Bennek nodded, tail low and swinging acceptingly just above the floor. The gesture was not entirely convincing, but she had no cause to point it out and he no business to press beyond her reply. And yet she indulged him, if only slightly. "I'm curious about them. That's my job." She moved over to the adapted chair that better served a waisluk-sized user in an human-scaled environment and accessed the ancient computer. "Can you tell me who it was who tripped the perimeter sensor?"

"R'kk'Sandannek," he replied. "But she went on to Main Research."

Alooka scratched her ear, impatient and anxious. "She's back around. She'll be looking for that cultural instance report. I'd really better finish that up." Again, she flicked her tail dismissively.
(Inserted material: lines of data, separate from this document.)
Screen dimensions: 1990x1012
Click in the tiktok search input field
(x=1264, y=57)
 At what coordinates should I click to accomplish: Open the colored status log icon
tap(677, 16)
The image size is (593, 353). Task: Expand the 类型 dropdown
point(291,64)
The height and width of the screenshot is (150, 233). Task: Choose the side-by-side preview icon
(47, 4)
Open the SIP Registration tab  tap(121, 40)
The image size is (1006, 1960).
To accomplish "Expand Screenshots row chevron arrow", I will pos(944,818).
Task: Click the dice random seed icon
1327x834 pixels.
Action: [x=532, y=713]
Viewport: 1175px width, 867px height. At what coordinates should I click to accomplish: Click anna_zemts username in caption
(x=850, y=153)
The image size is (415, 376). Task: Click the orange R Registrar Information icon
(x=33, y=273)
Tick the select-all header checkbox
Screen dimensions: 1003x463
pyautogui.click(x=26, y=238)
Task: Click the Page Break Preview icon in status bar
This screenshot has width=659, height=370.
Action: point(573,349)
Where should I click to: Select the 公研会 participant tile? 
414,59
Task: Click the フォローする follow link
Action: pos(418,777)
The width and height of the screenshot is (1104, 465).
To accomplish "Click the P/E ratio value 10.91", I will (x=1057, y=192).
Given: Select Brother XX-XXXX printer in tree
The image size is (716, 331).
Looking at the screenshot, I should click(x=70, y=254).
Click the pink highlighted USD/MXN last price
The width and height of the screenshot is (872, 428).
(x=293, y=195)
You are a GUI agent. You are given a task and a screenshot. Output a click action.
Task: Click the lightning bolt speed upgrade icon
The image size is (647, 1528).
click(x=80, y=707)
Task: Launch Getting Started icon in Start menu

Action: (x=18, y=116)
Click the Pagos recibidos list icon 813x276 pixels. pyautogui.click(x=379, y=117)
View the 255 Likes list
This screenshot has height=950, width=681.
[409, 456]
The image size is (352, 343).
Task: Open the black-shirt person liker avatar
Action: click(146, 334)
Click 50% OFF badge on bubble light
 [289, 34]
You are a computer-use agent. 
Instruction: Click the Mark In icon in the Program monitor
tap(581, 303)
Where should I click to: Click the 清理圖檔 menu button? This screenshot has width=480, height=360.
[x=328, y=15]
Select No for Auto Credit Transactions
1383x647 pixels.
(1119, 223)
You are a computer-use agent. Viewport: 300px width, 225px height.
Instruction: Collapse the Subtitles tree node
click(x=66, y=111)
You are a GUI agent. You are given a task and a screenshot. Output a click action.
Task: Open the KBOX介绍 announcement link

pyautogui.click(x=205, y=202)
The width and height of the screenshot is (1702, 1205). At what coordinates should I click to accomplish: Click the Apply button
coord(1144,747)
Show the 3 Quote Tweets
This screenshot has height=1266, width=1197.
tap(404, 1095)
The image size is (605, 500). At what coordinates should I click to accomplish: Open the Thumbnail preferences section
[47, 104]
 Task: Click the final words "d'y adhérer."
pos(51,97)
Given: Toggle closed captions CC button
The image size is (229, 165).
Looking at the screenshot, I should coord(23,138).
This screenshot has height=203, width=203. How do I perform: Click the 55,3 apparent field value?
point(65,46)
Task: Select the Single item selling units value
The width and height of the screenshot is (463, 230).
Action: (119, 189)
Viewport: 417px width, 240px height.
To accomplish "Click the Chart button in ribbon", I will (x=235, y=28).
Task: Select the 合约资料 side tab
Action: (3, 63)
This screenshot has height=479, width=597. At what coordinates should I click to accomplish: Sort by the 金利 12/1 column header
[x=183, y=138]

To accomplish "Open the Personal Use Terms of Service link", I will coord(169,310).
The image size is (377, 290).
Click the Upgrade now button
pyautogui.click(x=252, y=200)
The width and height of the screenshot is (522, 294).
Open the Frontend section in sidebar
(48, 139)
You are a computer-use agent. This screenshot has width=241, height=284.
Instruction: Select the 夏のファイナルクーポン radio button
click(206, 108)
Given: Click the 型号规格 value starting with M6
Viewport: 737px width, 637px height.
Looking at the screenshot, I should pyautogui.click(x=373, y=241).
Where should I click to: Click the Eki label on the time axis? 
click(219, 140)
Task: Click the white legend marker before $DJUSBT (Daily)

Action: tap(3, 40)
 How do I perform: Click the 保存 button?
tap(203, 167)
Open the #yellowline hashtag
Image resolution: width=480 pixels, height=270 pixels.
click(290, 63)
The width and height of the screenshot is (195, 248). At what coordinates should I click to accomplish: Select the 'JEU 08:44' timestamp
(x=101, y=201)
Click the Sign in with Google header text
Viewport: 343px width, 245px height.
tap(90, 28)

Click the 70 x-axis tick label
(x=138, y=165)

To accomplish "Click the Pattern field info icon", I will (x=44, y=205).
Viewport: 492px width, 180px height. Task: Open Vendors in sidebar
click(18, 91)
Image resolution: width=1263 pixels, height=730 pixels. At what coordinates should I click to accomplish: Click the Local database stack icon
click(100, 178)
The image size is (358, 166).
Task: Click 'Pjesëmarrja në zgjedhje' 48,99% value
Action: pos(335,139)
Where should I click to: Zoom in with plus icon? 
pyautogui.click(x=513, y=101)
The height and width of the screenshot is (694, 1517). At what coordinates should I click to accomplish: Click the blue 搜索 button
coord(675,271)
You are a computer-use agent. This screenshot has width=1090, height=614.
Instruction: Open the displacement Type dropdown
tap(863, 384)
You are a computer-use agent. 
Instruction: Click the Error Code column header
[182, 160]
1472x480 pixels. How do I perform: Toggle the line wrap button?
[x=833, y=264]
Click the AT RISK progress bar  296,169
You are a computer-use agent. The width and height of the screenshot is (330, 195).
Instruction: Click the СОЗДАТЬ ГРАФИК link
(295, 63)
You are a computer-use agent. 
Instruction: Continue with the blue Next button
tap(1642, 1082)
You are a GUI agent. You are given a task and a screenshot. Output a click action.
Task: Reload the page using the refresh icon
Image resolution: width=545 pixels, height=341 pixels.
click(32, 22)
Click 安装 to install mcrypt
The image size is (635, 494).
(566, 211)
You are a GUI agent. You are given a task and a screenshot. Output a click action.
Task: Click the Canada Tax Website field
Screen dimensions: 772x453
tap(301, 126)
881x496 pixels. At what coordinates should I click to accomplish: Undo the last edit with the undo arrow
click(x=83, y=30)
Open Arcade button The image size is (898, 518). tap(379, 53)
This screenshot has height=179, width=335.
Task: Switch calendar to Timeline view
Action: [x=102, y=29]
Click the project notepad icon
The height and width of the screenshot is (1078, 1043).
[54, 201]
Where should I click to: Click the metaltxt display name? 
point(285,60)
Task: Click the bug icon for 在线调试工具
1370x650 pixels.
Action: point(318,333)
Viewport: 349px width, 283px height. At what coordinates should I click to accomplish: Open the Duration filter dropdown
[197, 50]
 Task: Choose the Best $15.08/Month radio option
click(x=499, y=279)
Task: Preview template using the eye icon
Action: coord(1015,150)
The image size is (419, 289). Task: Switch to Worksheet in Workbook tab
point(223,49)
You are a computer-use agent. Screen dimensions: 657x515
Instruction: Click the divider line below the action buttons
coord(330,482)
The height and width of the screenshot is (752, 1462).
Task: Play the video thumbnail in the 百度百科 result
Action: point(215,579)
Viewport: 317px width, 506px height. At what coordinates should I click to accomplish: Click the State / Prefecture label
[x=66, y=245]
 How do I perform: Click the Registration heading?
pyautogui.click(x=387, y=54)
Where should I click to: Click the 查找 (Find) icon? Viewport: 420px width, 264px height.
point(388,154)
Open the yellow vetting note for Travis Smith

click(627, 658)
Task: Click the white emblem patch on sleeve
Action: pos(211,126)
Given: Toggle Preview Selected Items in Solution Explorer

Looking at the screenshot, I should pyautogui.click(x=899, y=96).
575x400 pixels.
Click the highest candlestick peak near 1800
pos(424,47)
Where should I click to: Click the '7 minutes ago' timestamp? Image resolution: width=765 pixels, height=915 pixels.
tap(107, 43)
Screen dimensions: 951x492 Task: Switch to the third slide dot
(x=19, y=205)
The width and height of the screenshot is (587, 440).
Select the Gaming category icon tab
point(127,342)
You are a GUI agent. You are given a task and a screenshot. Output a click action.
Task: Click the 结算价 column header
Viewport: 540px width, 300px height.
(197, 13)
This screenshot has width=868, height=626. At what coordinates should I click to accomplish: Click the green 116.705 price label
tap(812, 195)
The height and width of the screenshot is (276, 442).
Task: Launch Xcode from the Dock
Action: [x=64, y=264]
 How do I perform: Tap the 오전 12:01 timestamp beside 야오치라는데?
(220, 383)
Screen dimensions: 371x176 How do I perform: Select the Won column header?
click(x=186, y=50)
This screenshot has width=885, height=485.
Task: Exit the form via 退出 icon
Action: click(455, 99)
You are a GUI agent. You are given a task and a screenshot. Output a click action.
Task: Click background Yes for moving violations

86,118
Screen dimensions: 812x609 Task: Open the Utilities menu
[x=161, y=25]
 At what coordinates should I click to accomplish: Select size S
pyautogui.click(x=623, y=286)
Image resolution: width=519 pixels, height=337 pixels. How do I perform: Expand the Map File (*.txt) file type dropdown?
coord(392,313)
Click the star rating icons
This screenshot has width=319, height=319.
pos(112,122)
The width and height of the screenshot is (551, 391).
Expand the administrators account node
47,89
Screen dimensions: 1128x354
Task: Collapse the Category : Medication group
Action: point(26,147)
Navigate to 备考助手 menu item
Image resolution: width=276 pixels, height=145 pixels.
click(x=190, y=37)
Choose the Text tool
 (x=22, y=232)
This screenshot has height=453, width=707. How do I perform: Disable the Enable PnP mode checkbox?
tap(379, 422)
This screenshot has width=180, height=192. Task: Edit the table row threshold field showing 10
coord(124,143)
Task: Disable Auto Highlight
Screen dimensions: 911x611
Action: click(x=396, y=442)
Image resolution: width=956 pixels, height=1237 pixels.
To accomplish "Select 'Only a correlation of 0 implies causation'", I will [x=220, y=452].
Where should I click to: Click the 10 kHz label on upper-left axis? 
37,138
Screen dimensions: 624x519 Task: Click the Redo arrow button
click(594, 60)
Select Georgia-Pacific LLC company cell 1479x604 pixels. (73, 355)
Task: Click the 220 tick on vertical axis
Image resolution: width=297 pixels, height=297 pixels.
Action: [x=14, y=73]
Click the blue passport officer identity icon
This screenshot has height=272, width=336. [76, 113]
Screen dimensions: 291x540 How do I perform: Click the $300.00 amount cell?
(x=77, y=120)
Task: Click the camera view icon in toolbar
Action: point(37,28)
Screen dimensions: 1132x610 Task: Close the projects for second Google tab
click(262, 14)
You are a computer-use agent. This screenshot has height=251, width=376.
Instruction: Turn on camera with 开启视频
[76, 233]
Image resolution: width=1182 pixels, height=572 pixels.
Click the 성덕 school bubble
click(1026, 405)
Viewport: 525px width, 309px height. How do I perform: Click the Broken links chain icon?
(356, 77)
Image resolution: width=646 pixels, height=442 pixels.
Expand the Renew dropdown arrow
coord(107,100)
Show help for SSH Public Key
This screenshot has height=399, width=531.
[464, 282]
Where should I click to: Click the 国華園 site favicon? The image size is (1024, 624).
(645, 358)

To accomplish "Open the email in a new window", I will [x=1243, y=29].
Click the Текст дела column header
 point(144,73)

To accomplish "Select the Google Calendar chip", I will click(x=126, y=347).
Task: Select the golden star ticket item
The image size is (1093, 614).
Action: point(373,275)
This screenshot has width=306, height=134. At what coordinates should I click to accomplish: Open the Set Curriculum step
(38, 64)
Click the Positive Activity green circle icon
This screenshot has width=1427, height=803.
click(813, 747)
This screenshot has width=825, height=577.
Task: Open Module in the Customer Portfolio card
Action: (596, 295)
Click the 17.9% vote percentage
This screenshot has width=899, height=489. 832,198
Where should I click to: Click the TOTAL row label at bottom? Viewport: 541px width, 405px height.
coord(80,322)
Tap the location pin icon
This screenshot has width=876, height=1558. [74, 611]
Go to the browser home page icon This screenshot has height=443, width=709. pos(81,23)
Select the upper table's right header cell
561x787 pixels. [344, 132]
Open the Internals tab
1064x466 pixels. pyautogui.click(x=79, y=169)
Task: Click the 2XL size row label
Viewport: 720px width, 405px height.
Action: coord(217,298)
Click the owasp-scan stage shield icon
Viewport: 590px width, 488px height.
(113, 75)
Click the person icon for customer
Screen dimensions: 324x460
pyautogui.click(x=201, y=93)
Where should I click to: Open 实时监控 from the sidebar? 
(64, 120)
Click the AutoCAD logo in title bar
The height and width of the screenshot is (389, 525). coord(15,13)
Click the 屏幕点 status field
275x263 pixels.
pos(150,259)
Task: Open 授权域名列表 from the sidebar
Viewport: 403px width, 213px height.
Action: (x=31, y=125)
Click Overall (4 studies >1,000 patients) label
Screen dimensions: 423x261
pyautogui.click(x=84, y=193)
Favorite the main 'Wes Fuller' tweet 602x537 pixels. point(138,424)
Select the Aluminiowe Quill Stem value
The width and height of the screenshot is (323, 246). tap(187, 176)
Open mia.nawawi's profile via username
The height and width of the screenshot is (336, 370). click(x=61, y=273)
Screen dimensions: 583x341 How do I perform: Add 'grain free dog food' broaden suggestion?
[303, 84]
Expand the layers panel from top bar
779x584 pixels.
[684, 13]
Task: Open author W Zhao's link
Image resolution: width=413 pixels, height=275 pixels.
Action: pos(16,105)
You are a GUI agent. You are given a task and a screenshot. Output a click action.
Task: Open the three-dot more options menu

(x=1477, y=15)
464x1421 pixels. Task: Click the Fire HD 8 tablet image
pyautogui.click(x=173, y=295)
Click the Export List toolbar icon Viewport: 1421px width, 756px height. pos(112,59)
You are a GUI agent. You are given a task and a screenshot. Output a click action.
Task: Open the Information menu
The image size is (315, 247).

"Is there anything I can help you with?" he asked.

She turned to face him, perplexed. She wondered if she were giving off the Scent; she didn't feel flushed or desirous. "No. I hardly think so," she told him, quietly.

He dipped his head obediently, and began to leave her. Even so, he lingered at the door.

"What?" she said.

He paused. "You're different when you emerge, Kk'," he told her. "Just for a few moments. You're almost like a mother."

"It's disorienting coming back," she reminded him.

"I suppose. Yes, Kk'," he agreed. He left, and the door closed behind him, leaving her alone. She felt slightly humiliated having to indulge his masculine foolishness, and yet, somehow, disturbed to have caused him confusion. She brooded on it for a moment, leaning back. She sighed, and reaching up with her downhands, entered the code that retrieved the cultural instance her mistress's family had been researching for seventeen years: a murky, violent, thematically ambiguous tale that styled itself Casablanca.